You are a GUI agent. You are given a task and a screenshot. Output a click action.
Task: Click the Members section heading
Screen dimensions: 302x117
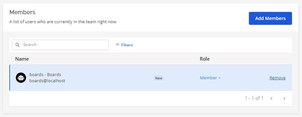(22, 12)
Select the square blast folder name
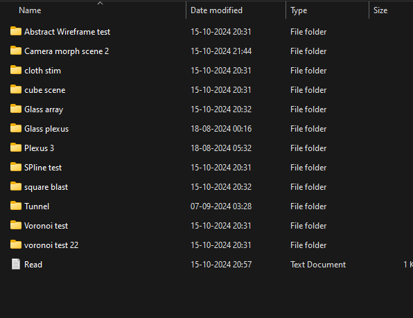Viewport: 413px width, 318px height. pos(46,187)
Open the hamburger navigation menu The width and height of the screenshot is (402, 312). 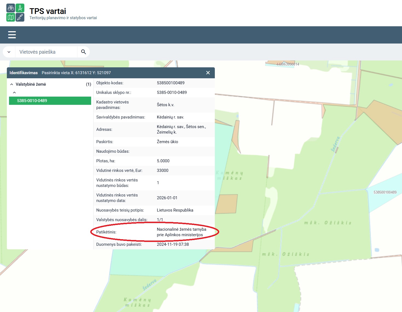point(12,35)
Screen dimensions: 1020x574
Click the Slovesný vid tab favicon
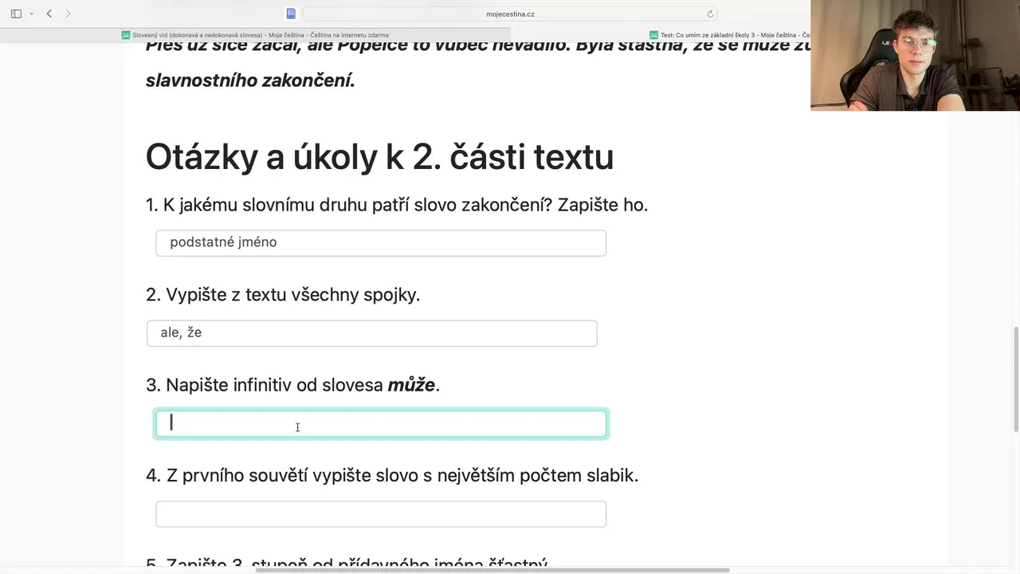[x=126, y=35]
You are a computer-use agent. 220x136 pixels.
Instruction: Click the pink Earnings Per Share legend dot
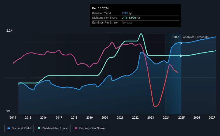(76, 128)
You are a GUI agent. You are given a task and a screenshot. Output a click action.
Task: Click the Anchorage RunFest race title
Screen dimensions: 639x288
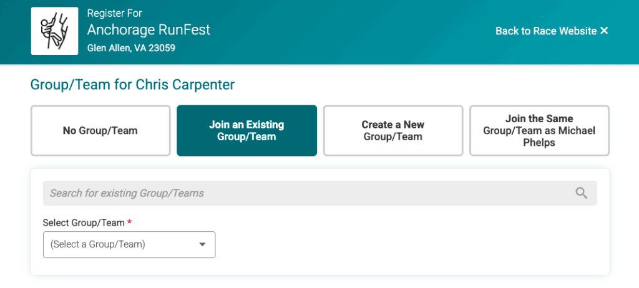pyautogui.click(x=149, y=30)
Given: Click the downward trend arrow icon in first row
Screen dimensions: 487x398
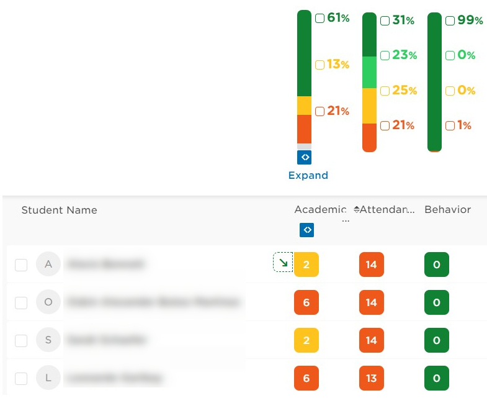Looking at the screenshot, I should 283,262.
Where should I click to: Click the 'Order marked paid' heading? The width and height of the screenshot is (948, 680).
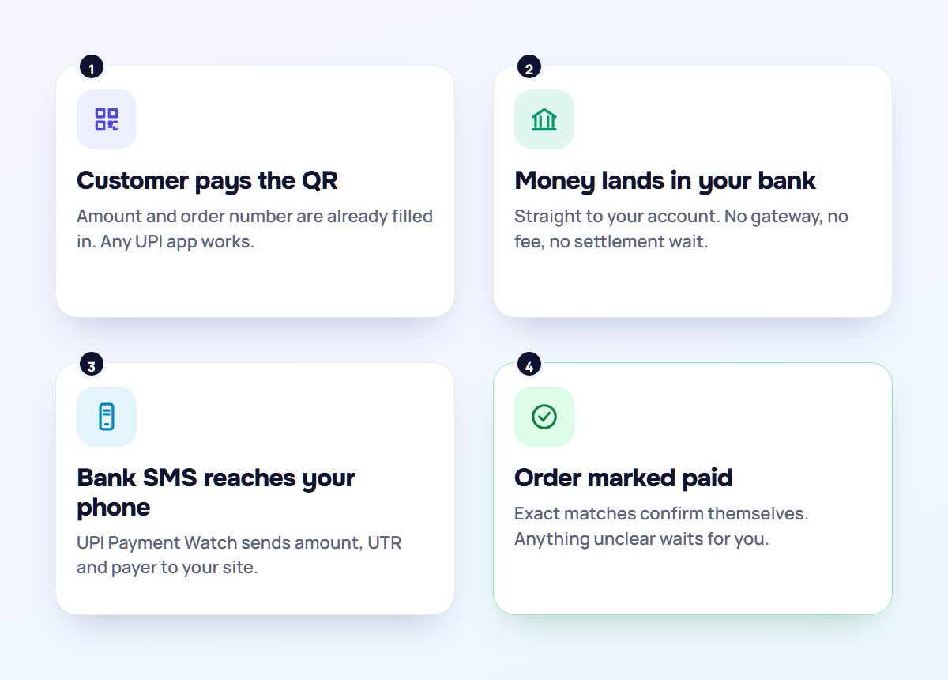tap(623, 478)
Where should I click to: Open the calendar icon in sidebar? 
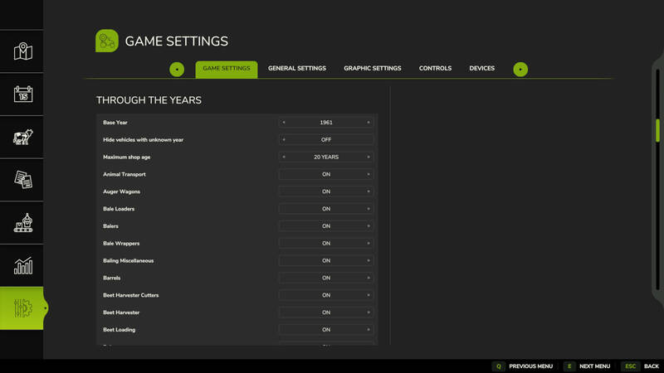pos(23,94)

Work instructions:
Starting with the line that contains "Task: Click the Anchorage RunFest race title", give the lines again exactly as they appear through the last line of the data, pictures excluded.

Solution to the problem:
Task: Click the Anchorage RunFest race title
Screen dimensions: 639x288
pyautogui.click(x=149, y=30)
Given: Click the downward trend arrow icon in first row
Screen dimensions: 487x398
Looking at the screenshot, I should 283,262.
Where should I click to: Click the 'Order marked paid' heading? The width and height of the screenshot is (948, 680).
tap(623, 478)
Where should I click to: Open the calendar icon in sidebar? 
pos(23,94)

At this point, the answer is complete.